Baseline and Monitoring Investigations
Prognostic Scoring Tools
| Tool | Components | Prognostic Value |
|---|---|---|
| Glasgow Prognostic Score (GPS) | CRP (>10 mg/L = 1 point) + Albumin (<35 g/L = 1 point). Score 0, 1, or 2. | GPS 2: median survival ~3 months in advanced cancer. Validated across multiple tumour types. |
| Modified GPS (mGPS) | As GPS but albumin only scores if CRP is elevated. Score 0, 1, or 2. | Superior prognostic value in some cancer types compared to GPS. |
| Patient-Generated Subjective Global Assessment (PG-SGA) | Patient-reported weight change, food intake, symptoms, functional capacity + clinician physical assessment. | Validated nutritional assessment tool; categorises patients as well-nourished (A), moderately malnourished (B), or severely malnourished (C). |
| Edmonton Symptom Assessment System (ESAS) | 0–10 scale across 9 domains including appetite; validated for palliative care symptom monitoring. | Used in Australian PCOC data collection; tracks symptom burden over time. |
| Palliative Prognostic Score (PaP) | Clinical prediction of survival: dyspnoea, anorexia, Karnofsky PS, WBC, lymphocyte percentage, GPS. | Groups patients into 30-day survival probability: >70%, 30–70%, <30%. |
Monitoring
Monitoring in palliative care should be proportionate to the patient's goals, stage of illness, and treatment plan.

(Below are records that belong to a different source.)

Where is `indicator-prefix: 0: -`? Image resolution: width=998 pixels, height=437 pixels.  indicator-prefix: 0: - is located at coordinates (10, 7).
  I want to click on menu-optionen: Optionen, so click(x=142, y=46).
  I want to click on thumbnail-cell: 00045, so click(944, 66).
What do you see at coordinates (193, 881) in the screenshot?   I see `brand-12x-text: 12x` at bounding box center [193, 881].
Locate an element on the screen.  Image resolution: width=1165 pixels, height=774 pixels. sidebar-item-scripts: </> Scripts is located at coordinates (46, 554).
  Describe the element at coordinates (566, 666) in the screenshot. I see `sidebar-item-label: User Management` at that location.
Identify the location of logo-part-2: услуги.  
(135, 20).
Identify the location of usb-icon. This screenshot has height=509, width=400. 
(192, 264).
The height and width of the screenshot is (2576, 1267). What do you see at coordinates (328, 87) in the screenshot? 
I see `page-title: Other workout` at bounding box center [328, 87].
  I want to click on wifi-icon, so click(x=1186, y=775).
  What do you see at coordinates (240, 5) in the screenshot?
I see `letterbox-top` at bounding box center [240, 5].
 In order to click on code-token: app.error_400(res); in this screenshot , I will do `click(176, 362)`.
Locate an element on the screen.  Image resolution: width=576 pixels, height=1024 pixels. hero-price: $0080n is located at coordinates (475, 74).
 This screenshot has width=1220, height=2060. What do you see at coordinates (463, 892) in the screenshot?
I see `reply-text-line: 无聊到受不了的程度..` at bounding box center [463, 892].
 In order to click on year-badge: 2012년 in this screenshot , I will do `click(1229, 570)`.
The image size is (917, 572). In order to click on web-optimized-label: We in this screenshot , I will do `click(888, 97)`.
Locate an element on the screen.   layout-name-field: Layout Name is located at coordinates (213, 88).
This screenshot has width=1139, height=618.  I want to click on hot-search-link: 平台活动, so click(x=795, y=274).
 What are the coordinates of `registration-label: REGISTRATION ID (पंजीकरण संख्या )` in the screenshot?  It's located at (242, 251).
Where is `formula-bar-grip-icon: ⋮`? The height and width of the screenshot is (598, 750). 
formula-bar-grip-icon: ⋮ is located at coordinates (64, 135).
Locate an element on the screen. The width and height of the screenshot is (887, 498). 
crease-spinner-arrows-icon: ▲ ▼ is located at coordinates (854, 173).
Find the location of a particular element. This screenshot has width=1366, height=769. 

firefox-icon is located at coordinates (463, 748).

The frequency and intensity of monitoring should decrease as the patient approaches the terminal phase.
Monitoring Domains
| Domain | Tool / Method | Frequency |
|---|---|---|
| Weight | Standing or wheelchair scale; bed scale if immobile | Weekly if stable; fortnightly if comfort-focused (avoid distressing frequent weigh-ins if patient/family distressed by numbers) |
| Appetite score | ESAS appetite item (0–10) or FAACT A/CS | Each clinical review; weekly in active symptom management |
| Oral intake | Clinical observation; food diary (if patient willing and helpful); dietitian assessment | Ongoing; formal dietitian review at baseline and as needed |
| Functional status | Karnofsky Performance Status (KPS) or Australia-modified Karnofsky Performance Status (AKPS); PCOC phase of care | Each clinical review |
| Symptom burden | ESAS, SAS (PCOC), POS (Palliative Care Outcome Scale) | Each clinical review; at least weekly in specialist palliative care |
| Side effects of appetite stimulants | Blood glucose (if on dexamethasone or megestrol); clinical DVT assessment; serum potassium | 1–2 weeks after commencing, then as clinically indicated |
| Family distress | Clinical conversation; Zarit Burden Interview if formal assessment needed | Each clinical review; more frequently if conflict identified |
Special Populations
Pregnancy
Paediatrics
Elderly
Renal Impairment
Hepatic Impairment
Immunocompromised
Aboriginal and Torres Strait Islander Australians experience a disproportionate burden of chronic disease, including cancers diagnosed at later stages, end-stage renal disease (particularly in remote communities), rheumatic heart disease, and diabetes-related complications — all of which can lead to cachexia and nutritional decline. Palliative care access and culturally appropriate end-of-life care remain significant gaps.